Having trained at LAMDA, he started his career by assisting directors such as Alan Ayckbourn, Eric Thompson, Frank Hauser and Michael Blakemore; however, he has been directing plays in his own right since the age of 17.
In the first 10 years of his career Hugh directed more than 60 productions in London and throughout the UK – from Alan Ayckbourn to Rene de Obaldia, and Pam Gems to Athol Fugard. He was a resident director at the Haymarket Theatre, Leicester; the Thorndike Theatre, Leatherhead, and the Old Vic Theatre, London.
During the next 10 years, he ran his own multi-media company, The Jolly Good Production Company, which produced plays and TV programmes, managed artistes and published books. During this time he was also responsible for music programmes and programming in the ITV network, specifically in the south and south east of England. He also directed international tours of Jesus Christ Superstar and The Rocky Horror Show as well as national tours of plays by Noel Coward, Daphne du Maurier and Dylan Thomas.
Lately he has specialised in devising, directing and producing large-scale events around the world including the Richard Rodgers Award celebrating Andrew Lloyd Webber in Pittsburgh, An Evening with Hal Prince in Munich, Sondheim Tonight in New York, and Who Could Ask For Anything More? – the centenary celebration of Ira Gershwin at the Royal Albert Hall, London.
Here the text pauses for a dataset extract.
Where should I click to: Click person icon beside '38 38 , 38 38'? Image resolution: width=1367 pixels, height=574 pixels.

With Trevor Nunn he co-directed the Golden Wedding Anniversary celebrations for Her Majesty the Queen. In May 2008 he adapted and directed Chess in Concert at the Royal Albert Hall with Josh Groban, Idina Menzel, Adam Pascal and Marti Pellow, introduced by Sir Tim Rice.
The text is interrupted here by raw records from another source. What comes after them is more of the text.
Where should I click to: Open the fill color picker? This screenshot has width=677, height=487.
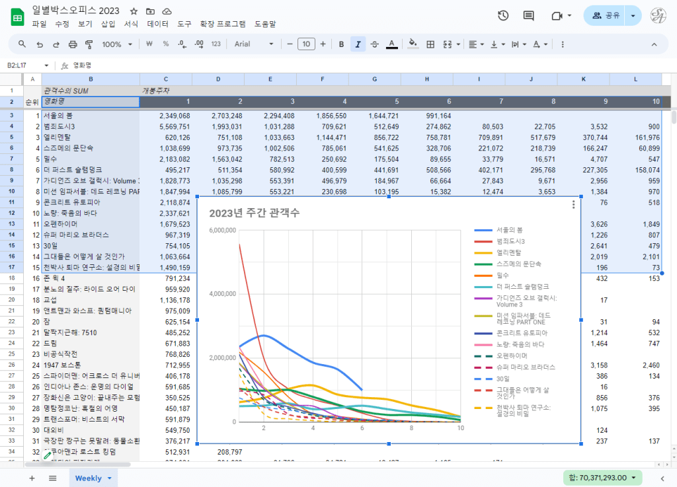(413, 44)
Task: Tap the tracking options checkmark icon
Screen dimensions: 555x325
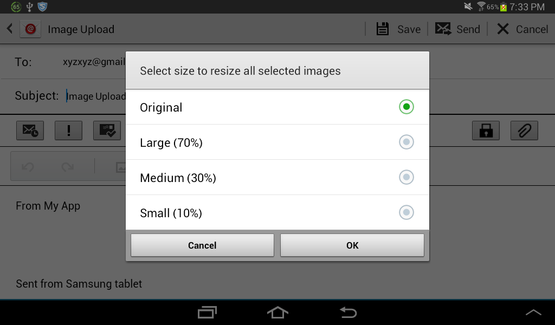Action: pyautogui.click(x=107, y=131)
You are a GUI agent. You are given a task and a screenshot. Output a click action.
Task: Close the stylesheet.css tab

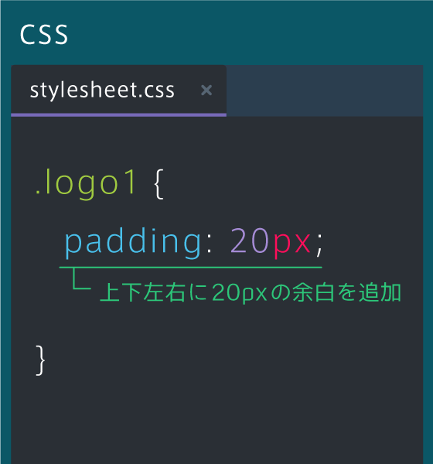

Most recently he has directed the UK Tour for Bill Kenwright Ltd of The Haunting , an adaptation of short stories by Charles Dickens with Paul Nicholas, Sean Maguire and Charlie Clements, then with David Robb and James Roache and various ghosts; the 21st Anniversary production of The Music of Andrew Lloyd Webber at the University of Oklahoma; ANTHEMS: The Concert with Kerry Ellis, Brian May, Adam Pascal and Escala at the Royal Albert Hall - this won the Jo Hutchinson International Whatsonstage.com Award for Best Solo Performance in 2012; an all-star version of the Jeremy Lloyd classic, The Wonderful World of Captain Beaky and his Band, for UNICEF with Sir Roger Moore, Vanessa Redgrave, Joanna Lumley, Alan Titchmarsh, Hugh Bonneville and many others; the Gala Celebration of The Original Calendar Girls, Seasons of Love, at the Royal Albert Hall for the benefit of Leukaemia & Lymphoma Research with John Alderton, Lynda Bellingham, Janie Dee, Patrick Doyle, Patricia Hodge, Tim Firth, Sue Holderness, Celia Imrie, Lesley Joseph, Willy Russell, Christopher Timothy, Stephen Tompkinson, Stilgoe & Skellern, Julie Walters and many more; and The Night of 1000 Voices (2012) also for Leukaemia & Lymphoma Research which was introduced by Hugh Bonneville at the Royal Albert Hall.
Since 1999, he has produced, devised and directed The Night of 1000 Voices and The Night of 1000 Stars at the Royal Albert Hall, London. In 2013, the production celebrated the great Broadway producer and director Harold 'Hal' Prince at the Royal Albert Hall, London hosted by Alan Titchmarsh and Gloria Hunniford.
In 2011/2, he was the Beatrice Carr and Ray Wallace Visiting Professor at the A. Max Weitzenhoffer Familly College of Fine Arts based at the University of Oklahoma. In 2013/4 he directed the European and US production of BelCanto in conjunction with the Luciano Pavarotti Foundation, which was first seen at the New York City Center in November 2013. Currently he is concentrating on the production of his play (in conjunction with Nick Bromley) Heads Up! and his adaptation of Alexander Kaletski's Darkness of Light, whilst working on the usual slate of projects. Most recently, he has directed at the St James Studio, London, the brand new production of Twist of Lemmon with Christopher Lemmon portraying his father, the great Jack Lemmon.
Hugh Wooldridge has directed many showcase, workshops and first productions of new writing, and has been much in demand helping others to improve their own productions. He hopes to direct a production every year at a drama school in the US, UK or Denmark - most recently his own adaption of Under Milk Wood with music by Julie Cooper at BADA.
In the future, in addition to his commitment to continue working on large-scale productions, Hugh Wooldridge plans to spend more time directing smaller projects similar to those he thrived on during his first 10 years, and being available to help others achieve their goals.